The loss of Mr. Peyton's letter cannot be too much regretted. If reviewed the whole history of the Judiciary previous to and from the time of William III., when by act of Parliament the Judges were to hold office during good behavior, up to a later act of one of the George's, providing that their commissions were not to cease by demise of the Crown, and down to his day. He argued earnestly also, in favor of an independent judiciary, this question arousing his deepest interest, and showed up the curse of a venial and corrupt one, having in its unsafe keeping the lives, reputation and property of the people. He entered also, into an elaborate discussion of the question of popular representation, the first instance of which, it was stated, occurred in Aragon in the twelfth century, &c., and discussing the basis of representation, expressed himself, in case the freehold basis was discarded, as in favor of the mixed basis, taking into account both population and prosperity.

The letter breathed a really liberal and enlightened spirit in politics and religion, and made him the idol of the liberal conservatives. The extremists were, however, antagonized by it, and in their rage and disappointment, set to work to mar, if not destroy, his influence.
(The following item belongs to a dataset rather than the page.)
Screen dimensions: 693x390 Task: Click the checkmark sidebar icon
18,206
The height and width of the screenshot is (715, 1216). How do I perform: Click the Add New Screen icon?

While distorting and misrepresenting him and his opinions, they had the "cheek," to say, they did it "more in sorrow, than in anger."

Not at all disturbed by the hurly-burly, he laughed heartily at their nonsense, and said that these enthusiasts in their efforts to emancipate man socially, morally, politically and otherwise from all the ills of life, were innovators running after something they would never reach, as the hind wheel of the carriage which is in constant pursuit of the fore one without ever overtaking it. And when he got a chance at one of the Ring Bosses, and he sometimes cornered one, he handled him after such a fashion, that the Boss never wished to see him again. To these Bosses distance ever afterwards, lent enchantment to the view, of this man of relentless logic, keen irony and withering sarcasm. Many of these so-called Reformers aimed at nothing worse than their own advancement.


From the foregoing synopsis of Mr. Peyton's letter it is evident, if he did not say so, that, in his opinion, love of variety and change, a desire to subvert the existing state of things, indicated both weakness and ignorance; that it is not the strong-minded and right thinking who desire to cut loose from the past, its traditions and customs and its endearing associations, but the stupid, whose wild and dangerous projects carried out, would, however, unconsciously to themselves, give us poverty in lieu of prosperity, licence instead of liberty.